Matthew Chafin grew up on the family farm near Lebanon, Virginia. They grew tobacco, raised cattle, and had horses. Sometimes, even though they had a tractor, he liked to hitch up the horses and use them to plow, instead.
“I grew up very ‘rural’, you could say,” said Chafin.
Given that background, many people might be surprised to find out that in June, Chafin marked his eighth anniversary as a senior consultant with CGI Group, the global information technology (IT) and business process services company headquartered in Canada, with a large presence in the United States. But as it turns out, farming and writing code share a common thread: finding solutions to problems.
“Regardless of what I do, whether it’s working ‘inside’ or ‘outside’, there’s always a problem to solve,” said Chafin.
That’s what attracted him to math when he was a student. It might also have been what appealed to him about the DOS command line on his first computer when he was young, or fooling around with HTML on the Windows PC he had in high school.
So when Chafin saw in the local paper that CGI was coming to Lebanon and bringing information technology jobs with it, he was intrigued but still unsure.
“I liked computers, but I didn’t really know what such a job might entail,” he said. “I thought I would probably never have the ability or education or be intelligent enough to do something like that.”
But the right seeds for a career writing software were planted when he heard about the state’s Fast Track program; an accelerated set of coursework offered through community colleges and designed to give students the skill set they needed to find jobs in specific fields. One of the companies supporting the Fast Track software program was CGI.
“I went to Virginia Highlands Community College and was in the second cohort of the Fast Track program,” said Chafin. “That was August 2007 to May 2008. I interviewed at CGI, and started work on June 16, 2008.”
“I think that helped drive the curriculum – tech companies were directly involved with the program – it was ‘real time’ learning,” Chafin said. “I feel one of the great things about the Fast Track program was learning a lot of computer languages that businesses were actually using.”
For John Lewis, a software developer at CGI’s campus on the outskirts of his hometown of Lafayette, Louisiana, the company not only offered him a chance to further develop the coding skills he learned in college, it also was his ticket back home.
After graduating in 2009, Lewis couldn’t find a coding job near Lafayette.
“I had a choice of working at Walgreen’s or Bed, Bath and Beyond,” he said ruefully. “Being able to practice my craft and work close to home just didn’t match up.”
After about a year he found a software coding job in Houston, Texas, and soon he had a better job offer in Virginia. He moved there, planning to spend two years and then come back to Louisiana – but again, he couldn’t find anything close. Then one day his father, whom he calls Pops, called him.

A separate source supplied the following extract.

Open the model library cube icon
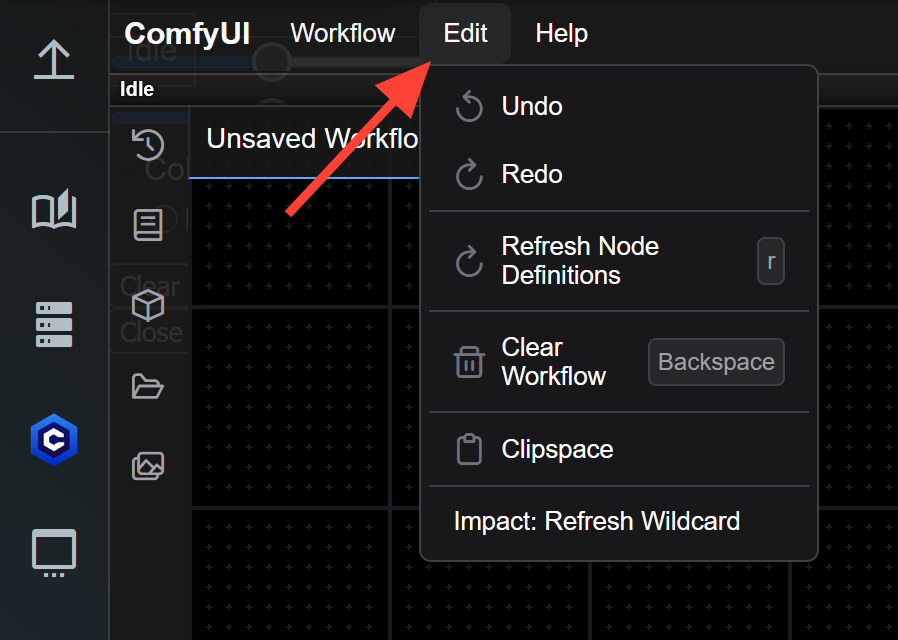The height and width of the screenshot is (640, 898). point(148,305)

“Pops said, ‘There’s this new company moving down here, CGI,” Lewis recalled. “I looked on the website and didn’t see any openings for Lafayette, but Pops said apply anyway.”
He did, and in August 2013, he moved back for a job with CGI that put him near his Pops and saw his career continue to develop at a company that’s interested in making use of his potential.
And it’s that progression of learning that keeps Lewis engaged and enthusiastic in his job. Chafin, as well, said CGI is making sure his skills stay relevant to the projects he works on. And it all goes back to the Fast Track program at Virginia Highlands, which he credits “100 percent” for preparing him to step into a career with the company.
“Fast Track was a great program. There wasn’t anything I did as far as course work that I can’t apply to my job now,” he said. “It gave me the basis to get started at CGI, and CGI gave me the experience I wanted. I continue to learn and grow every day.”